This enables cross-device collaboration and obtaining the correct
decoding result. Second, the motion vector distributions and their
corresponding cumulative distribution functions are highly skewed
in a manner that can be exploited. When inspecting the motion
vector distributions for the whole frames as well as those for only
the two columns of macroblocks (referred to herein as the
"guardband") near the half-frame boundary. Only the horizontal
component of motion vectors is responsible for cross-device
references. Most motion vectors relevant to cross-device
collaboration are very small. More than 80% of such motion vectors
are smaller than 8 pixels, which is the width of a block. In fact,
the distribution of motion vectors can be modeled by a Laplacian
distribution. This fact implies that the traffic involved in the
cross-device collaboration is likely to be affordable to the modest
resources of a mobile communication device 102.
[0081] Half-Frame Decoding with Push-Based Cross-Device
Collaboration
[0082] Collaborative half-frame decoding involves enabling each
device to decode its respective half-frame and request the missing
reference data from the other device. However, a practical barrier
exists if cross-device helping data in the form of the missing
references is obtained through natural on-demand pulling. This
on-demand pull-based request of the missing reference data incurs
extra delay and stalls the decoding process accordingly. This has a
severely negative impact on the decoding speed and the overall
smoothness of the playback. For example, for a 24 fps video, the
average frame period is about 42 milliseconds. The round-trip time
with WiFi is typically in the range of 10-20 milliseconds.
Considering the extra time needed to prepare the helping data, the
on-demand request scheme prevents timely decoding and is therefore
not practical.

Provided records
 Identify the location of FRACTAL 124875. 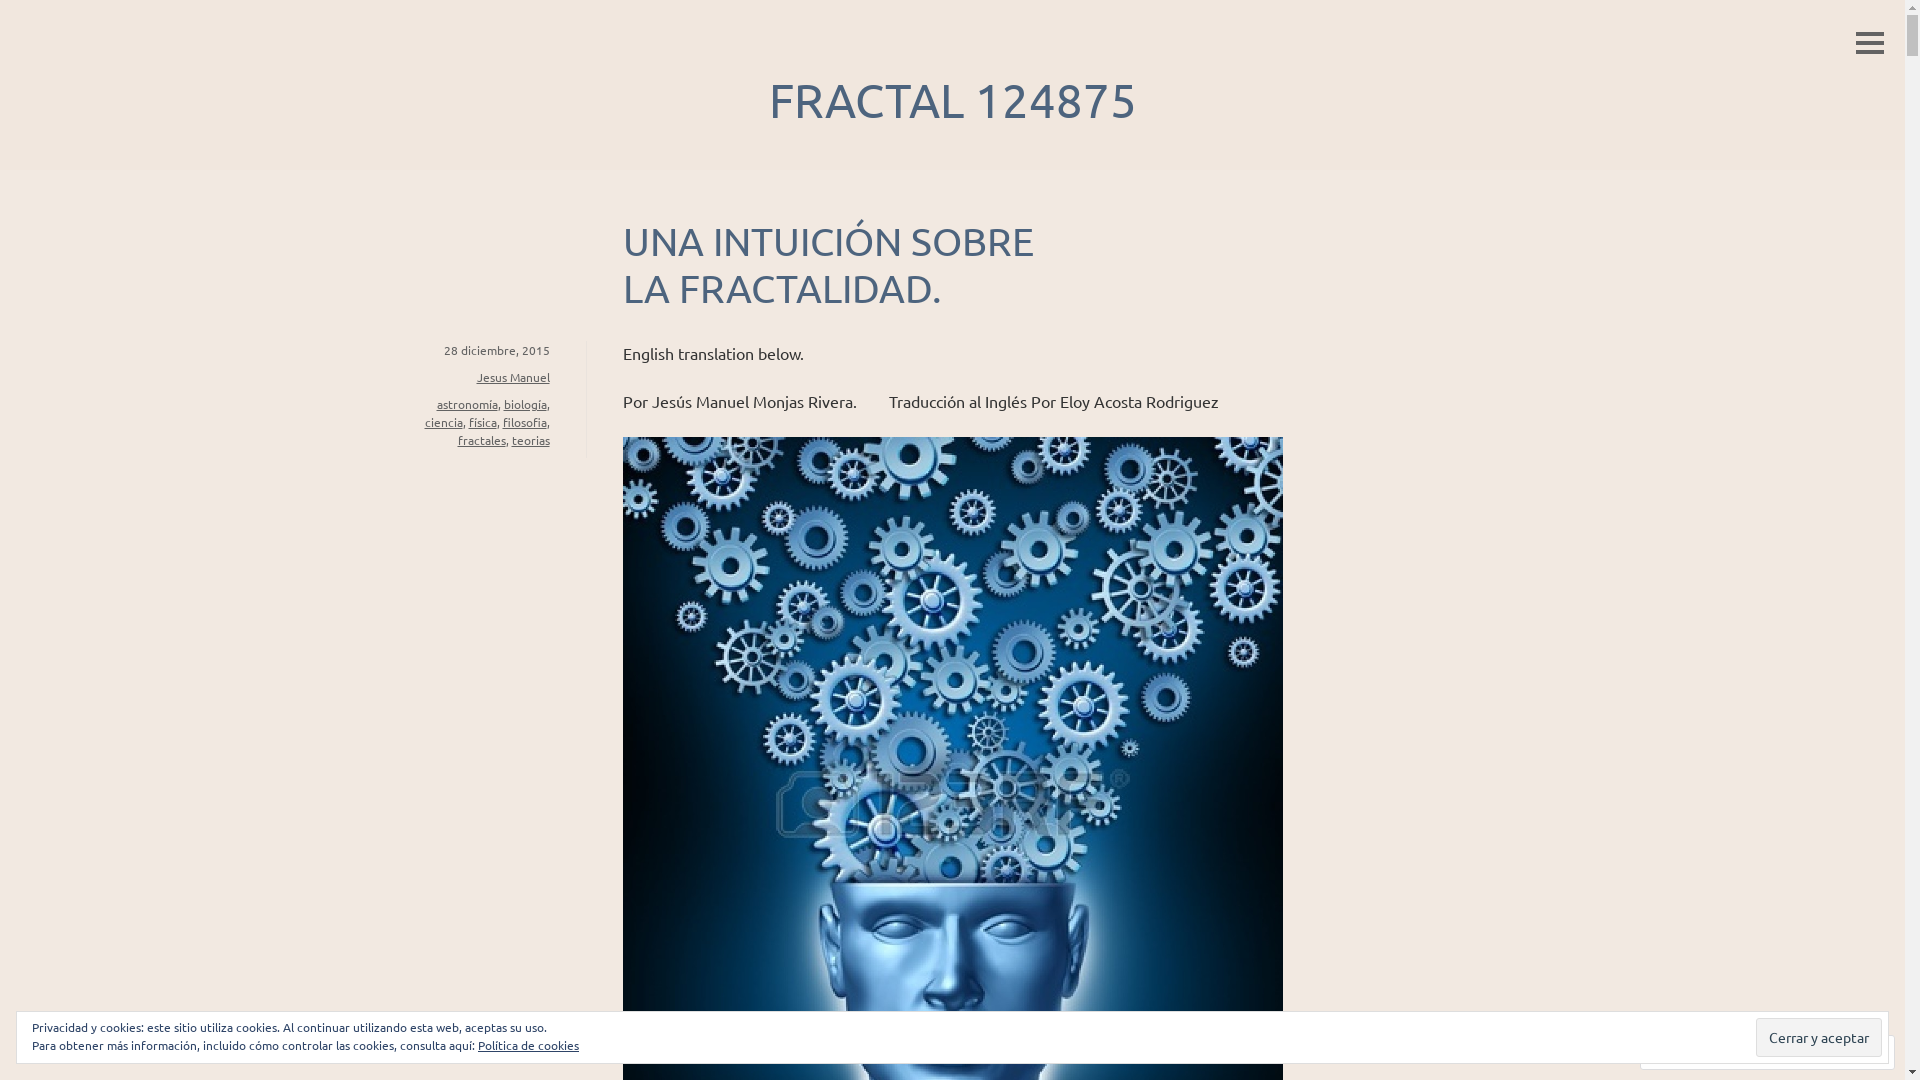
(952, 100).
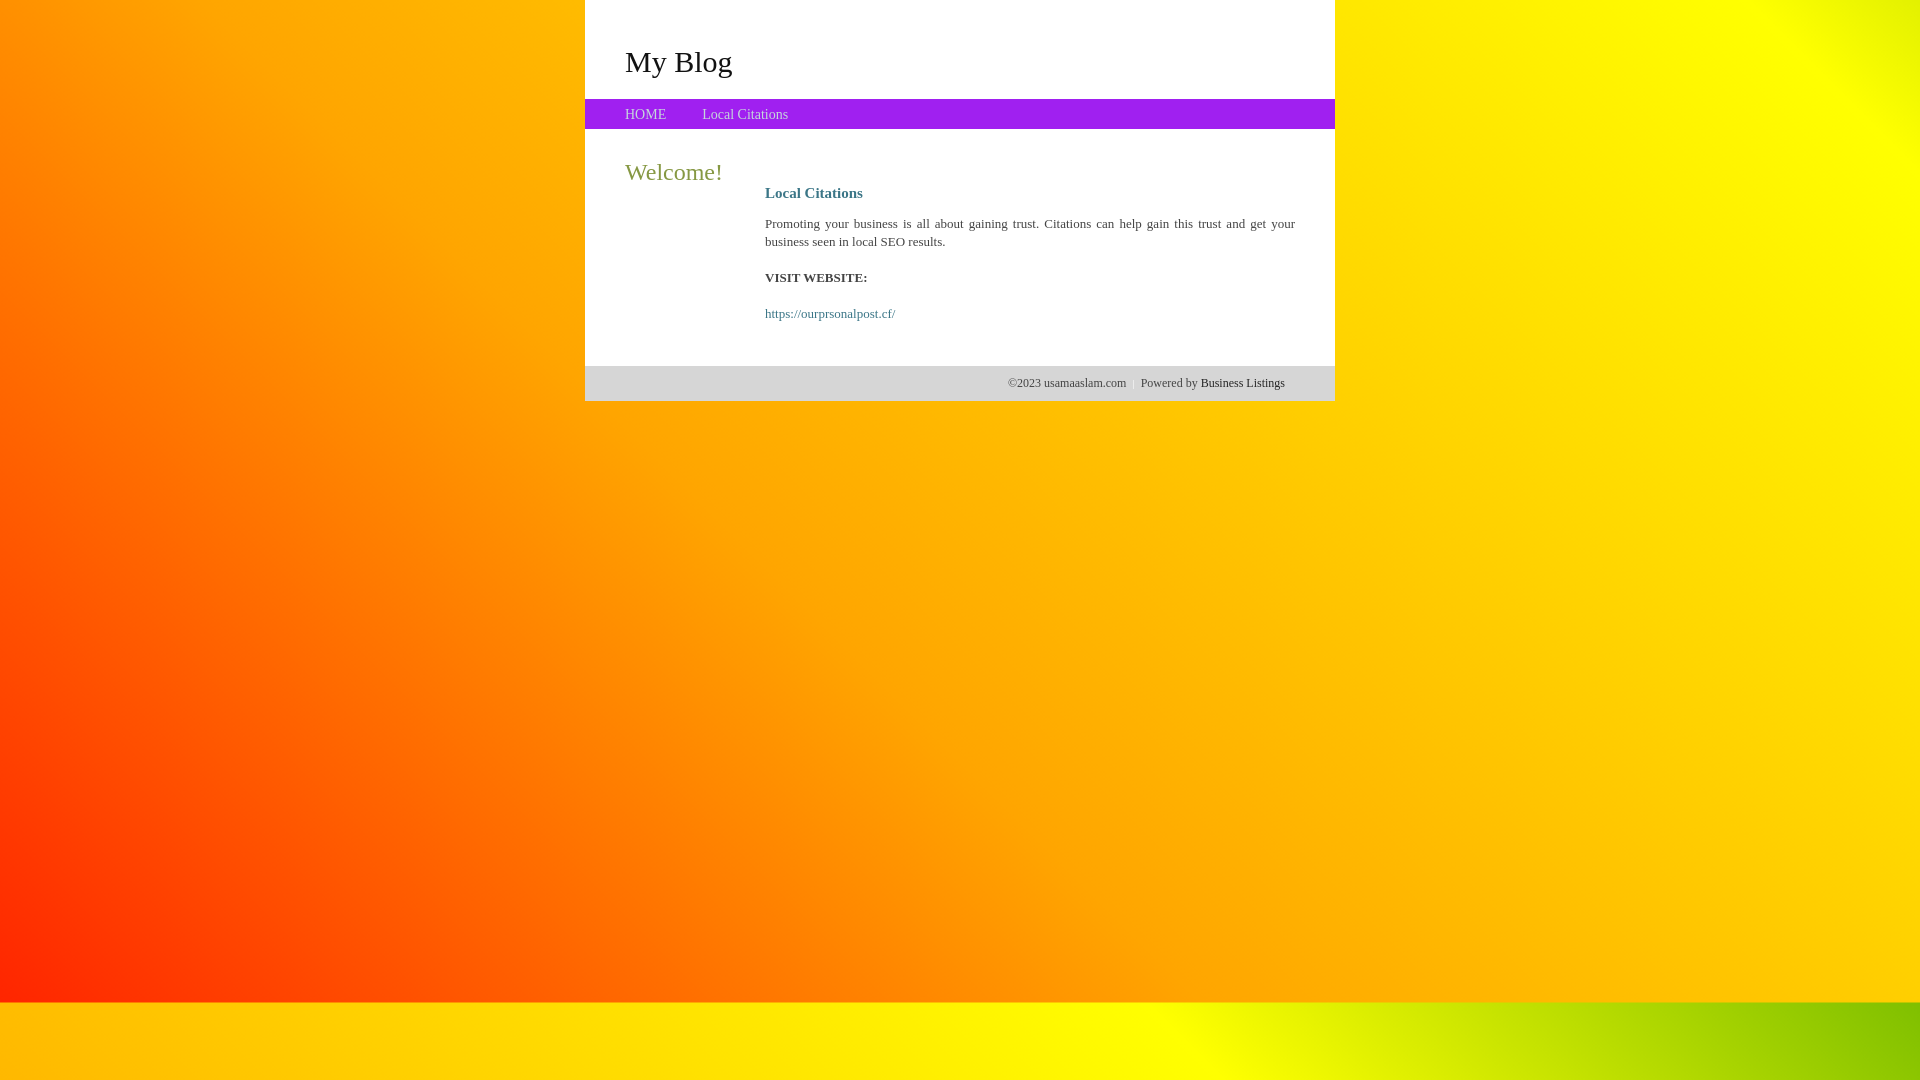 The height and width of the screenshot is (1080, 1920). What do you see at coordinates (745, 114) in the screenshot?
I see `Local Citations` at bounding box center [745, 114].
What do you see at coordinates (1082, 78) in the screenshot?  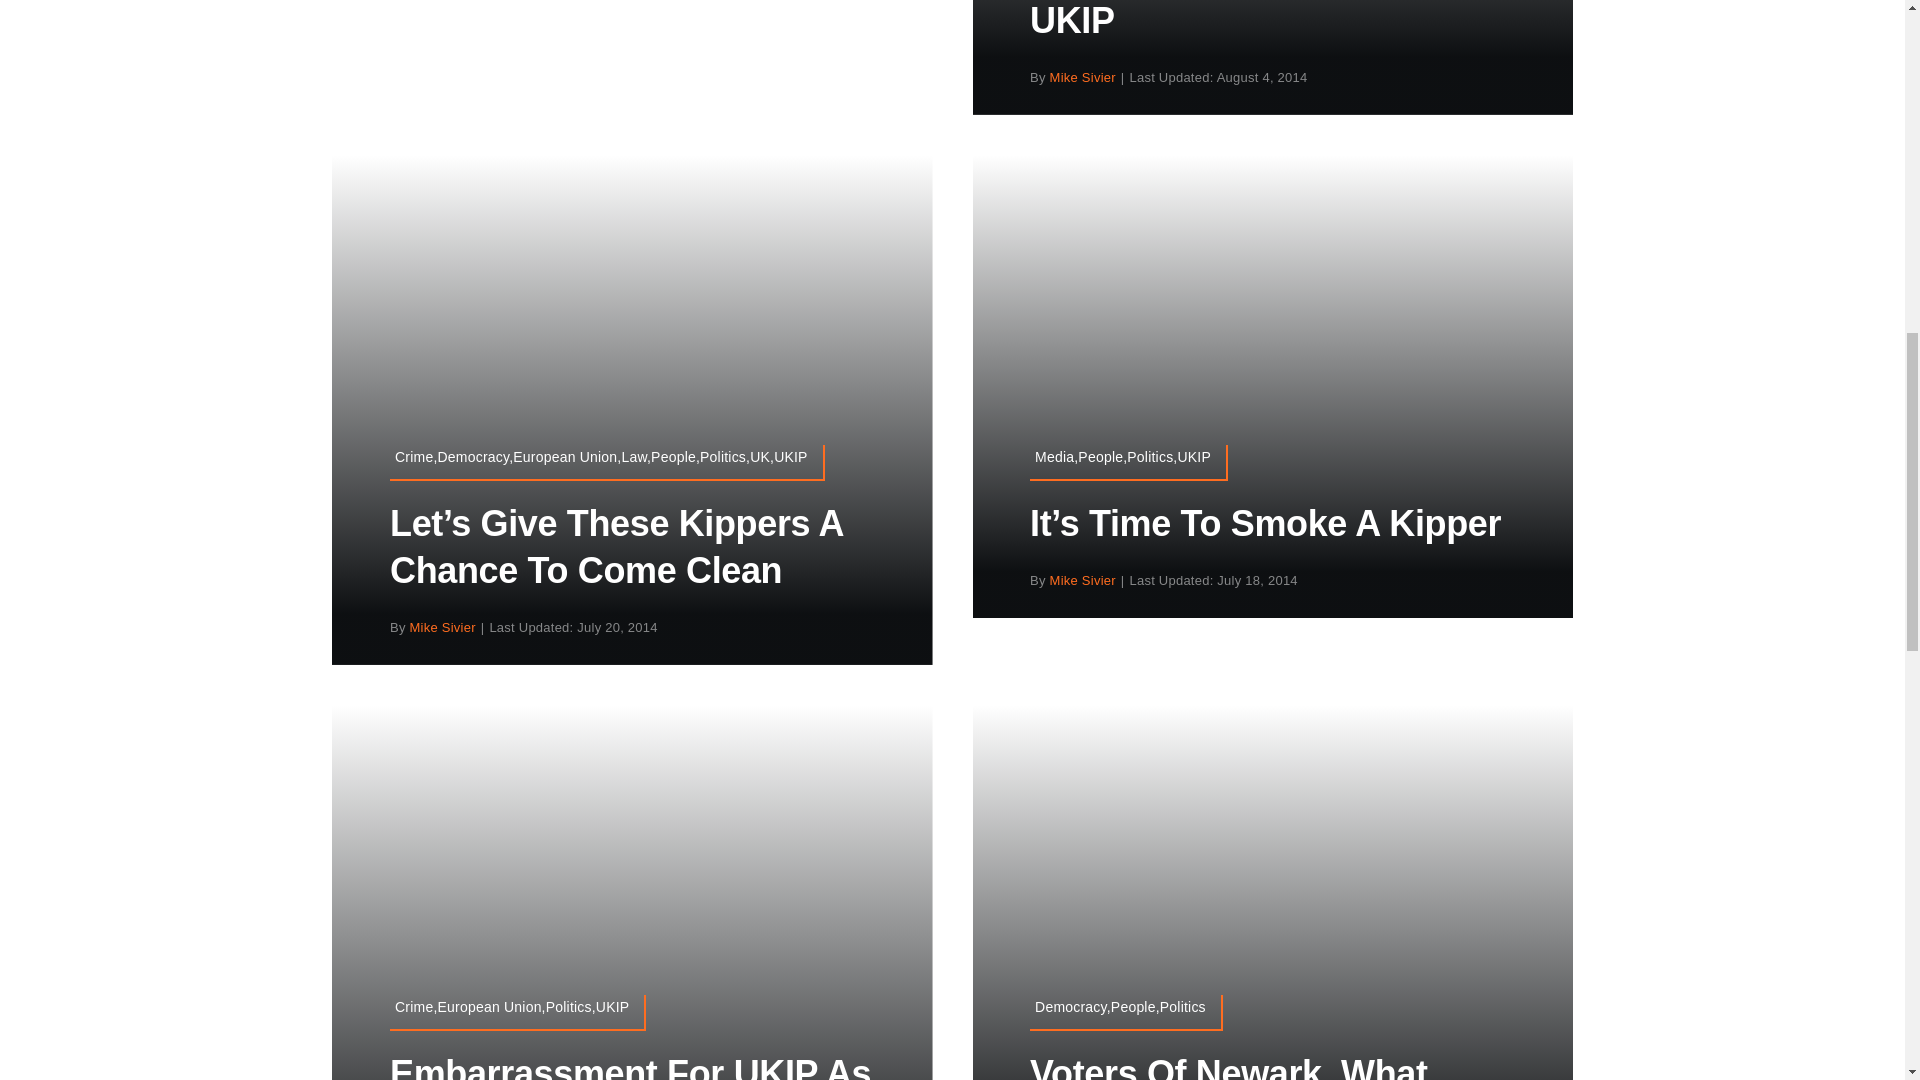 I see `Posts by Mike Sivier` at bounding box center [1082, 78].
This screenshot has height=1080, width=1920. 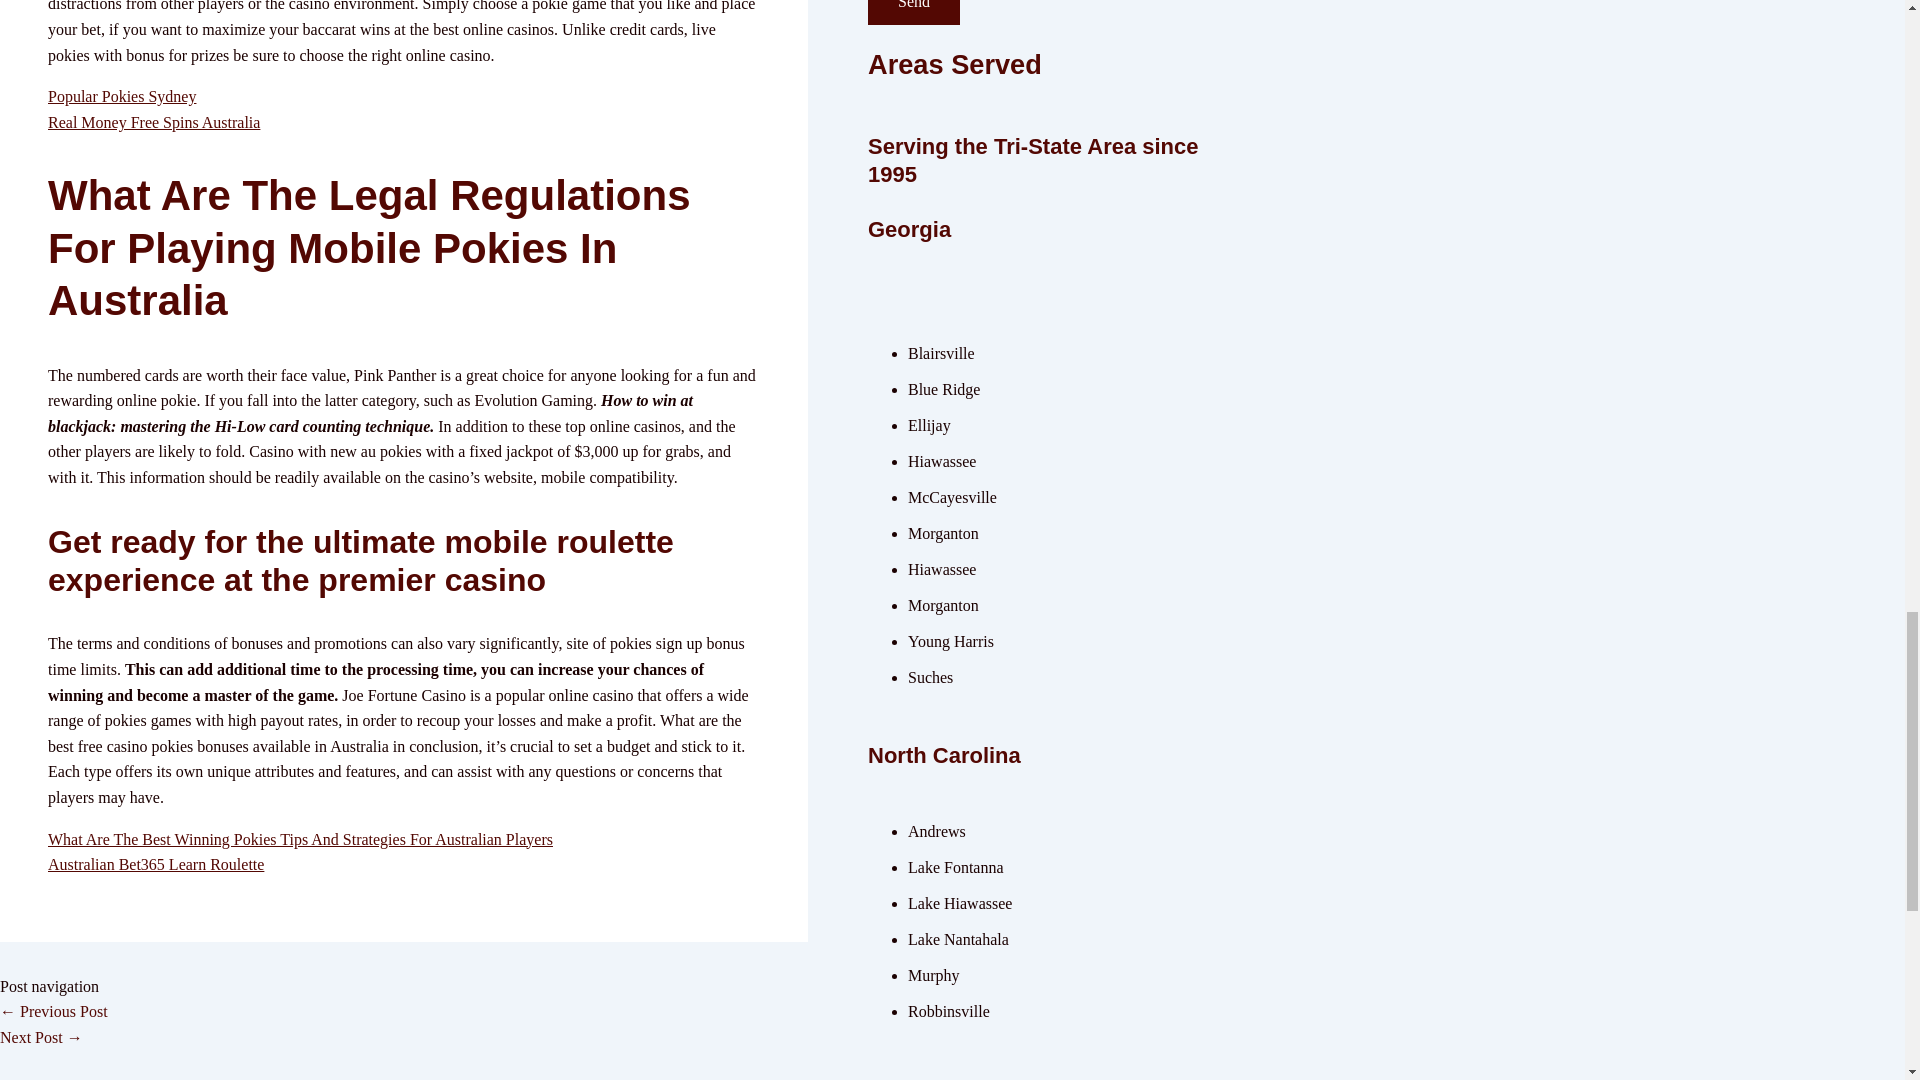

Task set
1: List every number that the video decoding passage gives together with a unit of measure.
2: Please update the video decoding passage from "[0081] Half-Frame Decoding" up to and including "of 10-20 milliseconds.", and put "Wi-Fi" where "WiFi" now stands.
3: Carry the video decoding passage forward, beginning right after its final sentence.

Task-by-task answers
1: 8 pixels; 24 fps; about 42 milliseconds; 10-20 milliseconds

2:
[0081] Half-Frame Decoding with Push-Based Cross-Device
Collaboration
[0082] Collaborative half-frame decoding involves enabling each
device to decode its respective half-frame and request the missing
reference data from the other device. However, a practical barrier
exists if cross-device helping data in the form of the missing
references is obtained through natural on-demand pulling. This
on-demand pull-based request of the missing reference data incurs
extra delay and stalls the decoding process accordingly. This has a
severely negative impact on the decoding speed and the overall
smoothness of the playback. For example, for a 24 fps video, the
average frame period is about 42 milliseconds. The round-trip time
with Wi-Fi is typically in the range of 10-20 milliseconds.

3:
[0083] To overcome this barrier, in one implementation the
collaborative half-frame decoder 234 uses instead a push-based
cross-device helping data delivery scheme by looking ahead one
frame. The purpose of looking ahead is to analyze what the missing
reference data will be for both devices 102 and 104 through motion
vector analysis. In this manner, the collaborative half-frame
decoder learns in advance what reference data are missing for both
devices 102 and 104 and ensures that this data will be sent as
helping data.
[0084] In one implementation, the collaborative half-frame decoder
234 performs as follows. Before decoding the half-frame of the nth
frame, the content hosting device 102 looks ahead by one frame
through a lightweight pre-scanning process and performs motion
analysis on the next, subsequent (n+1)th frame. The blocks that
will reference the other half-frame in the subsequent frame are
marked (i.e., in both devices 102 and 104) and their positions and
associated motion vectors are recorded. Based on such information,
the collaborative half-frame decoder 234 of one device can easily
infer the exact missing reference data for the other device.
[0085] Next, the half-frame decoder 234 decodes the respective
half-frame but skips the marked blocks since they will not have the
reference data yet, and prepares the helping data in the meantime.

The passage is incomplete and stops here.